* AVAILABLE DATA *
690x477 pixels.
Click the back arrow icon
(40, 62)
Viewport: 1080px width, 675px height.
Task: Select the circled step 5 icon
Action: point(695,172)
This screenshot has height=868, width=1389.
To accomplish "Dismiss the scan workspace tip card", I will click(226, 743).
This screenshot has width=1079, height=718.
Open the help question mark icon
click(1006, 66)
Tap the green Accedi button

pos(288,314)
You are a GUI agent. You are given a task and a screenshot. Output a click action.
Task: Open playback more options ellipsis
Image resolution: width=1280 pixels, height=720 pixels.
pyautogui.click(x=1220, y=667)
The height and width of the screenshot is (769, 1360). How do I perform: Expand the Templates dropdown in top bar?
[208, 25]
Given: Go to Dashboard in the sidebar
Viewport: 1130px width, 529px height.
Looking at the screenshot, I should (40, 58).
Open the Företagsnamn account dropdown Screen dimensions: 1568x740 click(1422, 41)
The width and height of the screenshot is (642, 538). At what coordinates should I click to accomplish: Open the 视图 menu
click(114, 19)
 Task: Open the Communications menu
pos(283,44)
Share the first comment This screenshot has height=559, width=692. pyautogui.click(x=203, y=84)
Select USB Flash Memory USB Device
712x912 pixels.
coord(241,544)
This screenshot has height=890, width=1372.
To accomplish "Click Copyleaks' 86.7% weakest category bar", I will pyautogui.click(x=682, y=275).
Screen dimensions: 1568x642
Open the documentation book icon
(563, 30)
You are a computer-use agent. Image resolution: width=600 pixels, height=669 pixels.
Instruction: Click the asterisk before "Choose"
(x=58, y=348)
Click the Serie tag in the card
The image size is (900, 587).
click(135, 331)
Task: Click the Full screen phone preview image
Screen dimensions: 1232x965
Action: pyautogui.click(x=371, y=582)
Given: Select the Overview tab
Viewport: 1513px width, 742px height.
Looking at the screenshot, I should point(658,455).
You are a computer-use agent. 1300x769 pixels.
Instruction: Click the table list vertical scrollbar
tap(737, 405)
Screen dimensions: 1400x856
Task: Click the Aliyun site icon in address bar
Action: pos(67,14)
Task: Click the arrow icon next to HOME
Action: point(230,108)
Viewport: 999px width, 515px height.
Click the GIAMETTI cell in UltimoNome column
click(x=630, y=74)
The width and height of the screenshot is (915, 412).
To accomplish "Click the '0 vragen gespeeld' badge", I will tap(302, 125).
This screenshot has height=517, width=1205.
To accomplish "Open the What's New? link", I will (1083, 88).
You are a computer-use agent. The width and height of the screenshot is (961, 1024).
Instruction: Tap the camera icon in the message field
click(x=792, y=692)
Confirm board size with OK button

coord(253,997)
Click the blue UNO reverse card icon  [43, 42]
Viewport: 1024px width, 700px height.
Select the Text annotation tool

* WHAT YOU ARE ASKED TO DO *
Show the lines of the records that contain the word "This".

* OUTPUT OF THE EXERCISE *
This screenshot has height=868, width=1389.
This screenshot has width=1079, height=718.
Share the first comment This screenshot has height=559, width=692. pyautogui.click(x=203, y=84)
This screenshot has height=890, width=1372.
This screenshot has height=517, width=1205.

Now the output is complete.